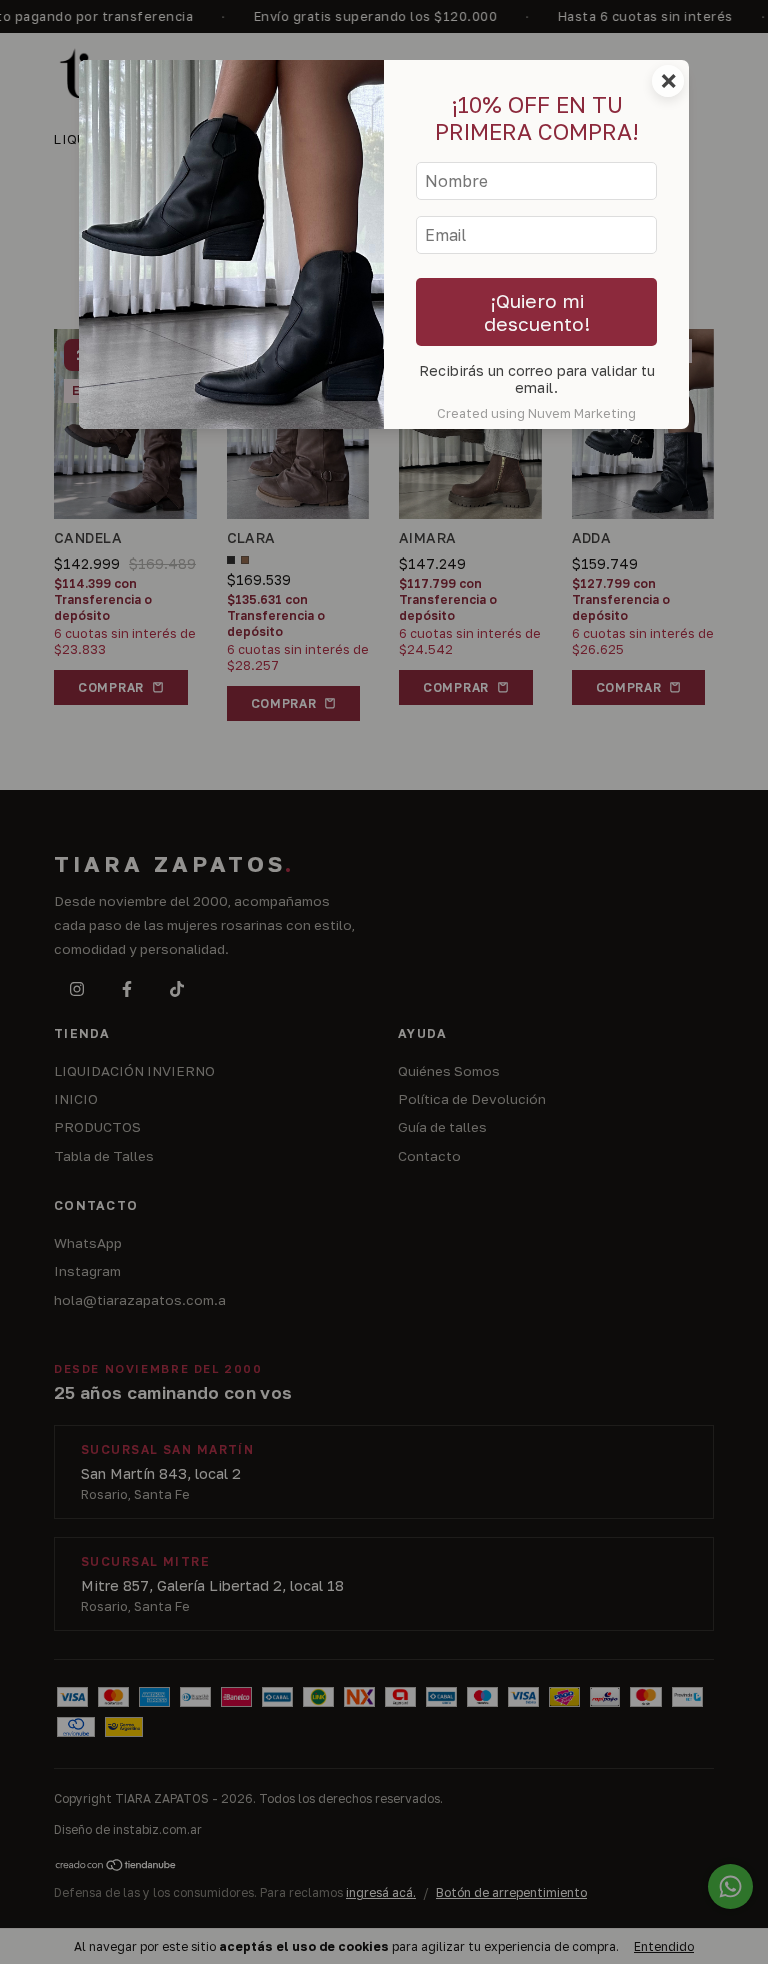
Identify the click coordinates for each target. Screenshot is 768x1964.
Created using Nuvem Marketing (536, 413)
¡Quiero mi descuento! (537, 312)
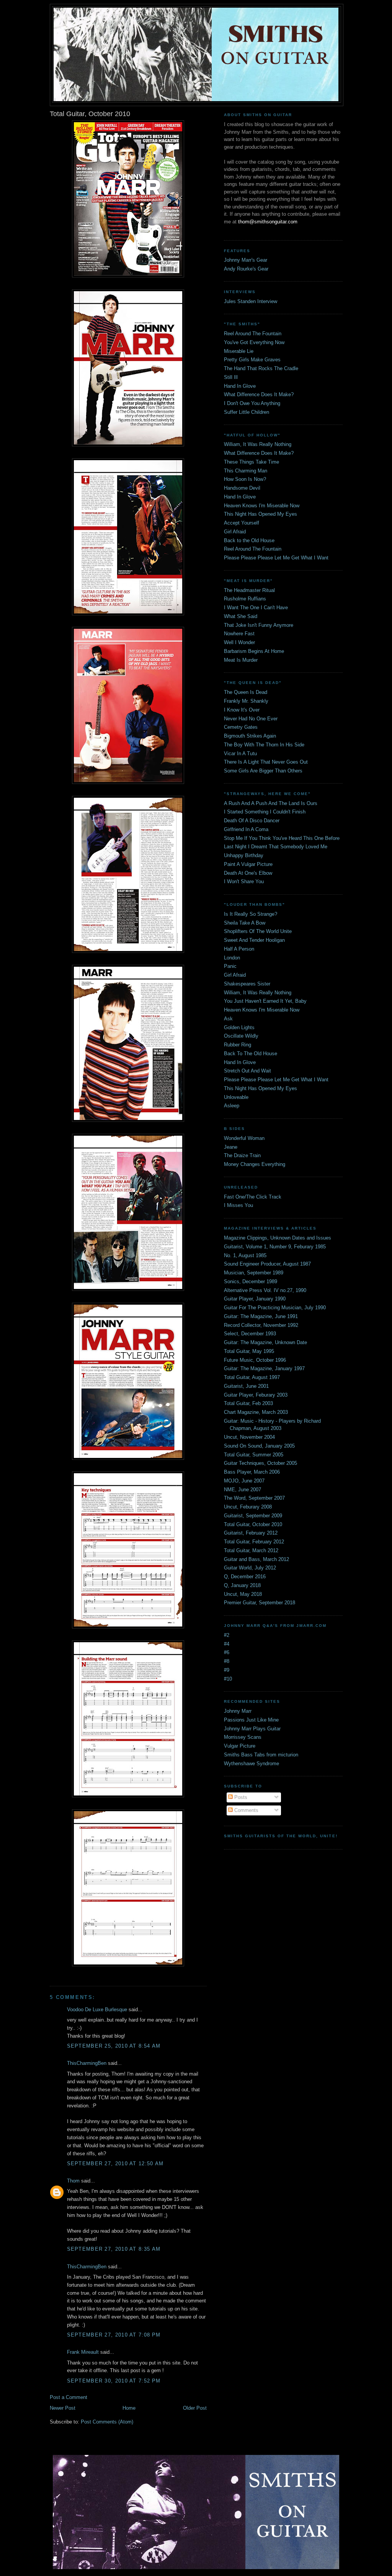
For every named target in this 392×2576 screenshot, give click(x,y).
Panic (230, 966)
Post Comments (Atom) (107, 2422)
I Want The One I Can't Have (256, 607)
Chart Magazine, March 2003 (256, 1412)
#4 (226, 1644)
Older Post (195, 2408)
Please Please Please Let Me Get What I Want (276, 558)
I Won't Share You (244, 881)
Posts (240, 1797)
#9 (226, 1670)
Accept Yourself (241, 523)
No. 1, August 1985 (245, 1255)
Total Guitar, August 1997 (252, 1377)
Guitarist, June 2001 (246, 1386)
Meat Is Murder (241, 660)
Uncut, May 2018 (243, 1594)
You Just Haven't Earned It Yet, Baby (265, 1001)
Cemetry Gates (241, 727)
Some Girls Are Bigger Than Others (263, 771)
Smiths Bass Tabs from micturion (261, 1755)
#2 (226, 1635)
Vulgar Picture (239, 1746)
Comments (245, 1810)
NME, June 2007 (242, 1489)
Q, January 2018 (242, 1585)
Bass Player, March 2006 (252, 1472)
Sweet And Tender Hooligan (254, 940)
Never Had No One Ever (251, 718)
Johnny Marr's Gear (245, 260)
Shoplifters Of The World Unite (258, 931)
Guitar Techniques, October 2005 (260, 1463)
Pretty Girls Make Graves (252, 359)
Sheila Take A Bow (244, 923)
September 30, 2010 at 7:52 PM (114, 2381)
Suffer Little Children (246, 412)
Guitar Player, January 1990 (255, 1299)
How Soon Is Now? (245, 479)
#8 (226, 1661)
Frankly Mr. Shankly (246, 701)
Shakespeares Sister (247, 984)
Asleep (231, 1105)
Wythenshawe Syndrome (251, 1763)
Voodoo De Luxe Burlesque (97, 2009)
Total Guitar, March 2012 (251, 1550)
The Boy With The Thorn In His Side (264, 745)
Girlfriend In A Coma (246, 829)
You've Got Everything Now (254, 342)
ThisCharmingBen (86, 2063)
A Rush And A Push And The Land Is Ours (270, 803)
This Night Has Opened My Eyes (260, 514)
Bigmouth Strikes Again (250, 736)
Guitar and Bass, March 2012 (256, 1559)
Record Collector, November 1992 (261, 1325)
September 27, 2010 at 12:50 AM (115, 2163)
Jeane (230, 1147)
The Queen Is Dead (245, 692)
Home (129, 2408)
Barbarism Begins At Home (254, 651)
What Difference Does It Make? (259, 394)
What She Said (240, 616)
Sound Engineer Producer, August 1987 (267, 1264)
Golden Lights (239, 1027)
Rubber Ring (237, 1045)
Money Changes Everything (254, 1164)
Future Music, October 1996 (255, 1360)
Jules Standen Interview (250, 301)
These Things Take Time (251, 462)
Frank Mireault (83, 2352)
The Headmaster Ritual (249, 590)
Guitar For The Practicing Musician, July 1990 (275, 1307)
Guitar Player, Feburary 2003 (255, 1395)
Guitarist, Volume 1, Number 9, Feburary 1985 (275, 1246)
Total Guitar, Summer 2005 (253, 1455)
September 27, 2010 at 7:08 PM (114, 2335)
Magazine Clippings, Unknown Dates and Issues (277, 1238)
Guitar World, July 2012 (250, 1568)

========================================================================

Exercise requirements
Your reply should restate the data above word for word and contain no pictures.

Answer section
Identify the click coordinates for each target. Screenshot is 768x1964.
Created using Nuvem Marketing (536, 413)
¡Quiero mi descuento! (537, 312)
For every named target in this 392×2576 screenshot, give click(x,y).
Panic (230, 966)
Post Comments (Atom) (107, 2422)
I Want The One I Can't Have (256, 607)
Chart Magazine, March 2003 (256, 1412)
#4 (226, 1644)
Older Post (195, 2408)
Please Please Please Let Me Get What I Want (276, 558)
I Won't Share You (244, 881)
Posts (240, 1797)
#9 (226, 1670)
Accept Yourself (241, 523)
No. 1, August 1985 (245, 1255)
Total Guitar, August 1997 (252, 1377)
Guitarist, June 2001 (246, 1386)
Meat Is Murder (241, 660)
Uncut, May 2018 (243, 1594)
You Just Haven't Earned It Yet, Baby (265, 1001)
Cemetry Gates (241, 727)
Some Girls Are Bigger Than Others (263, 771)
Smiths Bass Tabs from micturion (261, 1755)
#2 (226, 1635)
Vulgar Picture (239, 1746)
Comments (245, 1810)
NME, June 2007 (242, 1489)
Q, January 2018 (242, 1585)
Bass Player, March 2006 (252, 1472)
Sweet And Tender Hooligan (254, 940)
Never Had No One Ever (251, 718)
Johnny Marr's Gear (245, 260)
Shoplifters Of The World Unite (258, 931)
Guitar Techniques, October 2005 (260, 1463)
Pretty Girls Make Graves (252, 359)
Sheila Take A Bow (244, 923)
September 30, 2010 at 7:52 PM (114, 2381)
Suffer Little Children (246, 412)
Guitar Player, January 1990 (255, 1299)
How Soon Is Now? (245, 479)
#8 (226, 1661)
Frankly Mr. Shankly (246, 701)
Shakespeares Sister (247, 984)
Asleep (231, 1105)
Wythenshawe Syndrome (251, 1763)
Voodoo De Luxe Burlesque (97, 2009)
Total Guitar, March 2012 (251, 1550)
The Boy With The Thorn In His Side (264, 745)
Girlfriend In A Coma (246, 829)
You've Got Everything Now (254, 342)
ThisCharmingBen (86, 2063)
A Rush And A Push And The Land Is Ours (270, 803)
This Night Has Opened My Eyes (260, 514)
Bigmouth Strikes Again (250, 736)
Guitar and Bass, March 2012 (256, 1559)
Record Collector, November 1992 (261, 1325)
September 27, 2010 at 12:50 AM (115, 2163)
Jeane (230, 1147)
The Queen Is Dead (245, 692)
Home (129, 2408)
Barbarism Begins At Home (254, 651)
What Difference Does It Make? (259, 394)
What She Said (240, 616)
Sound Engineer Producer, August 1987 (267, 1264)
Golden Lights (239, 1027)
Rubber Ring (237, 1045)
Money Changes Everything (254, 1164)
Future Music, October 1996 (255, 1360)
Jules Standen Interview (250, 301)
These Things Take Time (251, 462)
Frank Mireault (83, 2352)
The Headmaster Ritual (249, 590)
Guitar For The Practicing Musician, July 1990 (275, 1307)
Guitar Player, Feburary 2003 (255, 1395)
Guitarist, Volume 1, Number 9, Feburary 1985 (275, 1246)
Total Guitar, Summer 2005 (253, 1455)
September 27, 2010 at 7:08 PM (114, 2335)
Magazine Clippings, Unknown Dates and Issues (277, 1238)
Guitar World, July 2012 (250, 1568)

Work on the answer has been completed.